Thank you for your time and effort in reviewing our manuscript and for your very positive feedback. Your insightful feedback has been instrumental in enhancing the quality of our work. We have made the appropriate modifications as suggested and have highlighted these changes in red font in the manuscript for review. Meanwhile, we have found several places where English could be further improved throughout the manuscript. These changes can be found in yellow for your review. We appreciate the opportunity to improve our manuscript with your guidance.

2. Questions for General Evaluation

Reviewer’s Evaluation

Response and Revisions

Does the introduction provide sufficient background and include all relevant references?

Can be improved

Revised and elaborated in the point-by-point response below.

Are all the cited references relevant to the research?

Can be improved

Revised and elaborated in the point-by-point response below.

Is the research design appropriate?

Can be improved

Revised and elaborated in the point-by-point response below.

Are the methods adequately described?

Can be improved

Revised and elaborated in the point-by-point response below.

Are the results clearly presented?

Yes

Thanks

Are the conclusions supported by the results?

Yes

Thanks

3. Point-by-point response to Comments and Suggestions for Authors

Comments 1: I suggest that the structure of writing an abstract follows the structure of a scientific work resulting from research including; Background of the problem, research methods, research samples, data collection methods, data analysis methods, results obtained and limitations or inferences from the results obtained. Even though it has been generally stated in this abstract.

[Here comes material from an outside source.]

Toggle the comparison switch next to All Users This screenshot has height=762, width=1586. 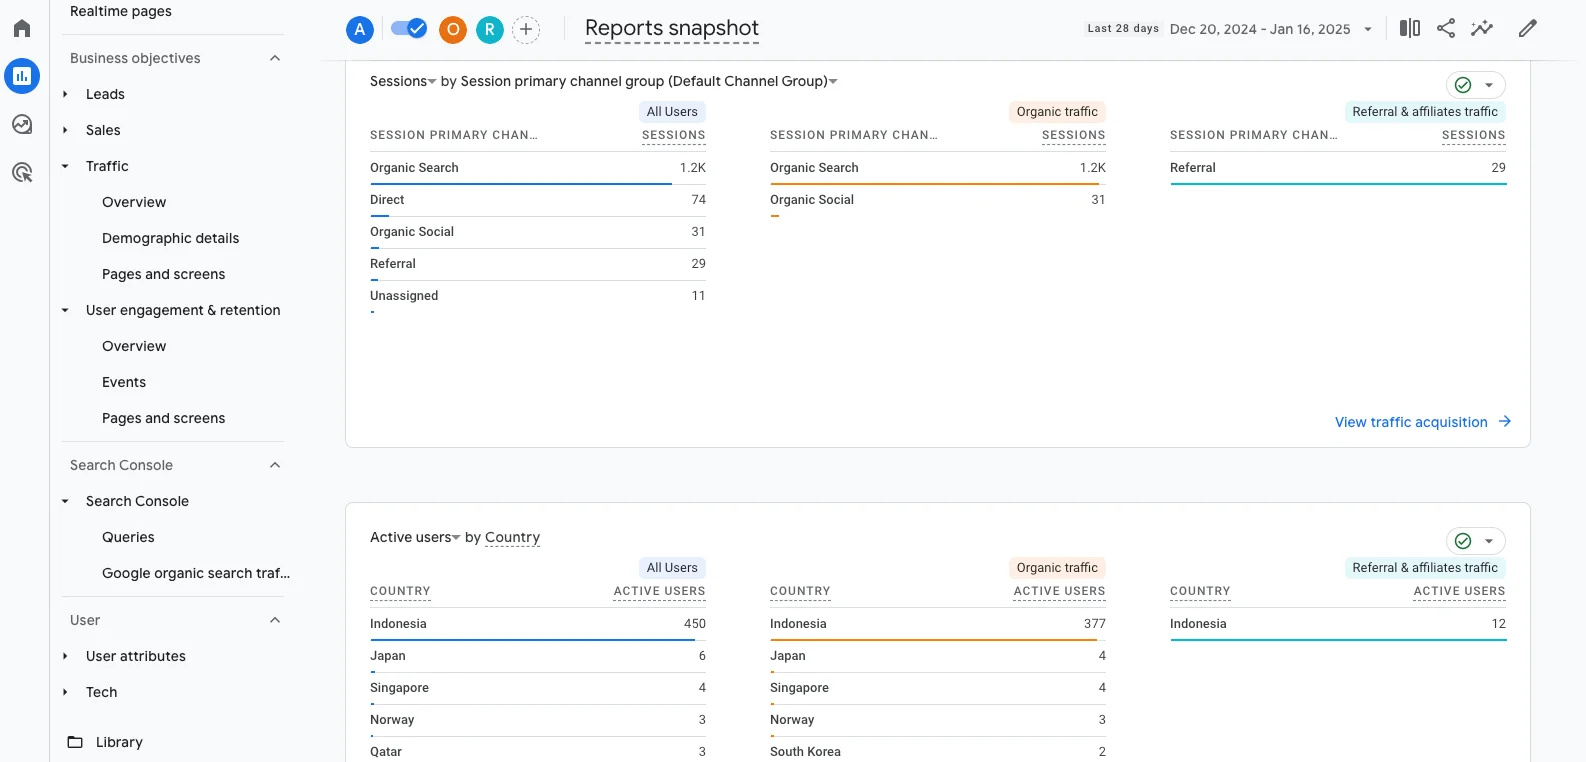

Response 1: Thanks for the suggestion. We have rewritten the abstract to include the suggested structure. Please see line 1 to 22.

Comments 2: The statement that "text-based feature extraction" is less effective for mathematics and physics subjects must be supported by the results of research that has been carried out, so that this claim is stronger and more reliable. We suggest including some previous research results related to this claim.

Response 2: We have included 4 papers in line 46 and line 134 to support the statement that text-based feature is less effective for math and physics. We have also highlighted in the manuscript the reason for the ineffectiveness as the following in line 42-46 and line 131-134:

“However, for disciplines such as mathematics and physics, which involve logic, symbolic language and a systematic knowledge system, text-based feature extraction may not fully capture the unique features of these subjects. As a result, it may not effectively reveal students’ logic and reasoning abilities [19–22].”

“However, in mathematics and physics, the difficulty of test items is influenced by the amount of computation, the knowledge background and the correlation between knowledge items, which cannot be determined by lexical and syntactic features alone[19-22]”   

Comments 3: Even though the structure of the article has been explained, it is also necessary to write the research questions (Q1, Q2,...etc) sequentially according to the stages of research implementation and also according to the results obtained. This is important so that readers can easily follow the author's flow of ideas.

Response 3: We have outlined the research questions sequentially in line 85-108 as the following:

“In summary, the three main research questions of this study are as follows:

Q1. Feature Extraction Methodology of Mathematics Items: What methodologies can be deployed to identify the critical features that determine the difficulty of mathematics items and to conduct an effective analysis of the data?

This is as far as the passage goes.